Just when you thought it was safe to bring a foreclosure lawsuit, a recent Second District Court of Appeal opinion illustrates the harsh result of lack of standing. As you recall from prior blog articles, “standing” refers to a party’s legal right to maintain a lawsuit. In the context of mortgage foreclosures, a lender’s standing can be derived from possessing the original promissory note secured by the subject mortgage. Several recent Florida cases have further held that the lender must be the note holder prior to filing the foreclosure lawsuit and that lack of standing cannot be remedied after the lawsuit is commenced. The typical result of lack of standing is the dismissal of the foreclosure action, leaving the lender to satisfy the standing requirements while frequently facing statute of limitations issues.

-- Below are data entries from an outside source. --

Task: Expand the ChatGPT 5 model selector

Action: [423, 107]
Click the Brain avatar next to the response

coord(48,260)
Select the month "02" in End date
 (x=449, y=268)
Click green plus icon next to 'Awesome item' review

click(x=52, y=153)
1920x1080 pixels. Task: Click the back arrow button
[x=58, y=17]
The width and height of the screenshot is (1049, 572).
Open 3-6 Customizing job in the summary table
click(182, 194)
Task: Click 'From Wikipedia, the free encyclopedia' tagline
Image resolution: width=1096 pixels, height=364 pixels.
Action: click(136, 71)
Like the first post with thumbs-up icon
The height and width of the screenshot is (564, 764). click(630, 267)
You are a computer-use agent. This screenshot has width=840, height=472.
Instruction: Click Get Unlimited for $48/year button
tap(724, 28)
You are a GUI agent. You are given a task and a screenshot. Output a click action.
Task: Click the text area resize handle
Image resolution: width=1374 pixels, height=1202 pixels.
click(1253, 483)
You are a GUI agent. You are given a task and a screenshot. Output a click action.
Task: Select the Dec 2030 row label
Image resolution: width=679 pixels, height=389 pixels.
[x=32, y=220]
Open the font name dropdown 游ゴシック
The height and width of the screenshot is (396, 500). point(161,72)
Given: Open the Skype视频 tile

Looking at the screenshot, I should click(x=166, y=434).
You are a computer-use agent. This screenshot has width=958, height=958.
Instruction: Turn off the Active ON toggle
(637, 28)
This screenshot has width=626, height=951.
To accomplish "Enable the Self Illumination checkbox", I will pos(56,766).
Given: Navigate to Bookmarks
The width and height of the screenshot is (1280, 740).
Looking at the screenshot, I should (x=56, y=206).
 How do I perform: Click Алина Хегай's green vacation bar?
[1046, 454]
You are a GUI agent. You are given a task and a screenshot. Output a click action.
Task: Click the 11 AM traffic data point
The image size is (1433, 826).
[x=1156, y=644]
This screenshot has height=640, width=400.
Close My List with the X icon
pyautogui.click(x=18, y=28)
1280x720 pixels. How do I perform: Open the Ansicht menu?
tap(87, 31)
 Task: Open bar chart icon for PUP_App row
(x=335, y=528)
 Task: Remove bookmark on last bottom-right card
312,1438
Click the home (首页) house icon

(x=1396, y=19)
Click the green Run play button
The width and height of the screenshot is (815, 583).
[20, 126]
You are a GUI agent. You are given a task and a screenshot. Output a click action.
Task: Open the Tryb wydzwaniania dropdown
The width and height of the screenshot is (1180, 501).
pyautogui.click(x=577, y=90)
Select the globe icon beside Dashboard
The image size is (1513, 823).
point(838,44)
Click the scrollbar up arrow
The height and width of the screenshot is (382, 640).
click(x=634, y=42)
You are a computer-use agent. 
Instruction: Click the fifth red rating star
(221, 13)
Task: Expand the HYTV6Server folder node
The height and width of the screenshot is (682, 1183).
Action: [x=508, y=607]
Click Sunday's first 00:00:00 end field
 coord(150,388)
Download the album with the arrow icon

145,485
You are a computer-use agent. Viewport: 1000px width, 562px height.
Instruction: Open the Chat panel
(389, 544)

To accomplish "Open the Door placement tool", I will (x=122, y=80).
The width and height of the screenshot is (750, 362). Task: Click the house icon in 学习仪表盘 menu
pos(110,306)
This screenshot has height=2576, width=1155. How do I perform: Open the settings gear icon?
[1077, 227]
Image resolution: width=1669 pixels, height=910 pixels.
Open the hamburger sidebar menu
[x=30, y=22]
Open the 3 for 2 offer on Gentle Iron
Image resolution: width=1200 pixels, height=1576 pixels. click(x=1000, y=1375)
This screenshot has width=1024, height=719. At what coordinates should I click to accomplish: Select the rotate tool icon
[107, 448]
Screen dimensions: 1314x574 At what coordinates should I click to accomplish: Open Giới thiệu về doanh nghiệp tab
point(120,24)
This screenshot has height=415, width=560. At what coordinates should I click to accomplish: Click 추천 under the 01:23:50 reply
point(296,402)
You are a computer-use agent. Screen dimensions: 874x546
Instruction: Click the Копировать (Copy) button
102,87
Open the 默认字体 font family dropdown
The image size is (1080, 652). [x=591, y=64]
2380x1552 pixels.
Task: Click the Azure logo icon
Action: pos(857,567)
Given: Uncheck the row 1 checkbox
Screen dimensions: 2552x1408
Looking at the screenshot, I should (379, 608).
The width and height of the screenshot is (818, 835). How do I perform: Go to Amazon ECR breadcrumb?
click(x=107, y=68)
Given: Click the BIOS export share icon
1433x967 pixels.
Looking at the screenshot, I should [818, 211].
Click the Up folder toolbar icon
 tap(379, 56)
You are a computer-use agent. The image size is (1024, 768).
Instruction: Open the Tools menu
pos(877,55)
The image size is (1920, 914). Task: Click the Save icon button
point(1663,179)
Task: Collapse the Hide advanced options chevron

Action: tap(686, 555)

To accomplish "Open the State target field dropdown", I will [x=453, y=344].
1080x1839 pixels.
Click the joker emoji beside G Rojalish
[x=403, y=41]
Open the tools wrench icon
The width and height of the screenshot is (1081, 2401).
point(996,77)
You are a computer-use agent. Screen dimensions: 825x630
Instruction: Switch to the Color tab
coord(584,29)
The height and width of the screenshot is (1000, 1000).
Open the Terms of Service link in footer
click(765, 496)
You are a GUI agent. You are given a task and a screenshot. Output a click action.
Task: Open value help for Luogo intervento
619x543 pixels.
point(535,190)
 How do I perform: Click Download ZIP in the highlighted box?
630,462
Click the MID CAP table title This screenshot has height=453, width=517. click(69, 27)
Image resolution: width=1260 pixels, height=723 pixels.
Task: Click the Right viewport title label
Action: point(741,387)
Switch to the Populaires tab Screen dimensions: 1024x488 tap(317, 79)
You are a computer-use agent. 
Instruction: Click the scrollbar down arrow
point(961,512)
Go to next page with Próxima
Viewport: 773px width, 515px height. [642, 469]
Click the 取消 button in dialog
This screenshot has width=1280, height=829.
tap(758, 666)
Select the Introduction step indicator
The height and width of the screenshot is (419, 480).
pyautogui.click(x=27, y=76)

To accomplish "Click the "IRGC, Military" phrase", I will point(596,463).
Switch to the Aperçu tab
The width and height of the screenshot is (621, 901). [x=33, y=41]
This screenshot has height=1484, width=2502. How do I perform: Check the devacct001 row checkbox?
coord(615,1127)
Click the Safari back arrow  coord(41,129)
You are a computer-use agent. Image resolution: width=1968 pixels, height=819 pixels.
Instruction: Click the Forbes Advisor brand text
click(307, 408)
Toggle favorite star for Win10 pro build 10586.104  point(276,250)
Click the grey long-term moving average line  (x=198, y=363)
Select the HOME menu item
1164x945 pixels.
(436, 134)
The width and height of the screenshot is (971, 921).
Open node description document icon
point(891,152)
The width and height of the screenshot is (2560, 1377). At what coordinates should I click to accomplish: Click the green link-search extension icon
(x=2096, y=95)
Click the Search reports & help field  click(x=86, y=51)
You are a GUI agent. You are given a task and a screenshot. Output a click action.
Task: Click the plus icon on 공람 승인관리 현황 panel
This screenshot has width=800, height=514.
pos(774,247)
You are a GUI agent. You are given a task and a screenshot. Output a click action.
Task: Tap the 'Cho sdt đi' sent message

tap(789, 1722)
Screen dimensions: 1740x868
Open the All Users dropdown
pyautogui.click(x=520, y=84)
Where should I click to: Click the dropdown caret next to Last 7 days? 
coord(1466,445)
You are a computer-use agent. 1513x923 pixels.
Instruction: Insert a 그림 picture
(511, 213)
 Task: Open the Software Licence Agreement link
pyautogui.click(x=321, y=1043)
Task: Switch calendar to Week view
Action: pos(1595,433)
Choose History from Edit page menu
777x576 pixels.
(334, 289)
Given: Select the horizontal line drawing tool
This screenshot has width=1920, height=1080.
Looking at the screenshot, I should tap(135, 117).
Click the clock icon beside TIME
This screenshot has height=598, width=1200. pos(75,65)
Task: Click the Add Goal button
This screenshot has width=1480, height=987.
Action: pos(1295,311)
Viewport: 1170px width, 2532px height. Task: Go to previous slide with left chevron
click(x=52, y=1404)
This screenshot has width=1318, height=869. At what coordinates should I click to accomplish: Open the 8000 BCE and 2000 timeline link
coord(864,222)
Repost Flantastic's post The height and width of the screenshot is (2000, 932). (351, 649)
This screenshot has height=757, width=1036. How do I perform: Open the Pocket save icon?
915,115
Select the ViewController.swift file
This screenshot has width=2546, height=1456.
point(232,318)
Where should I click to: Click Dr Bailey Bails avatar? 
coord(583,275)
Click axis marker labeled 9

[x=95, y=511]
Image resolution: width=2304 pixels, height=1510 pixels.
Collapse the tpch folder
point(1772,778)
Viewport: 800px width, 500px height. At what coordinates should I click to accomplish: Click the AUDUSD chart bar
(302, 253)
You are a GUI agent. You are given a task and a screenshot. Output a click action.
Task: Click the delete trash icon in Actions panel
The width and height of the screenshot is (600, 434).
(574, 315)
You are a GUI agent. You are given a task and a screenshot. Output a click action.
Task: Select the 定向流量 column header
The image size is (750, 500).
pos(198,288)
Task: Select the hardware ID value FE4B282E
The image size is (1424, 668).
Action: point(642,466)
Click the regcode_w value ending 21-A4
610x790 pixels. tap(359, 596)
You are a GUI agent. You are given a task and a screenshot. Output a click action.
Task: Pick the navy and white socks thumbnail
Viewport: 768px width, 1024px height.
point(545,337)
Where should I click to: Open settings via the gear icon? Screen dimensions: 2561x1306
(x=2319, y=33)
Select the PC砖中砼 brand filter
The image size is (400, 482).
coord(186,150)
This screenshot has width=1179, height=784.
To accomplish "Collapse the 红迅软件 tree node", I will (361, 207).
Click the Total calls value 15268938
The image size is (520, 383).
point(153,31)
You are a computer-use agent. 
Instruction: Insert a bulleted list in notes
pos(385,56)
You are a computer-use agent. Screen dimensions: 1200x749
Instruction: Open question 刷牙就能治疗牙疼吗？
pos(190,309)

In Creadon v. U.S. Bank N.A., the Court considered a case that was filed by the first assignee of the original lender. The case proceeded for some time, during which time the plaintiff had filed the original promissory note with the trial court. Nearly two years after the case was filed, the note and mortgage were apparently assigned to U.S. Bank who was then substituted as plaintiff in the case and quickly prevailed on the foreclosure action after a bench trial. Standing was an issue on appeal and the Second DCA ruled that U.S. Bank had sought to prove standing by claiming it was the holder of the original note. However, since the original note was in the trial court’s possession, U.S. Bank could not have been in possession of the note and therefore did not prove standing. The trial court was reversed and the case directed to be dismissed. A harsh result indeed!

The takeaway is that, when claiming standing as the holder of the note, there is no substitute for possession of the original promissory note. As well, standing needs to be evaluated after each transfer of the instrument in question. In this case, the original plaintiff had standing but the issue arose again when U.S. Bank acquired the note and mortgage and was substituted into the case as the new plaintiff. The best practice would have been for the original plaintiff to recover possession of the original note from the trial court, assign the note and mortgage to U.S. Bank, deliver possession of the original note to U.S. Bank along with the assignment, and thereafter file a motion to substitute U.S. Bank as a plaintiff in the case. Lesson learned!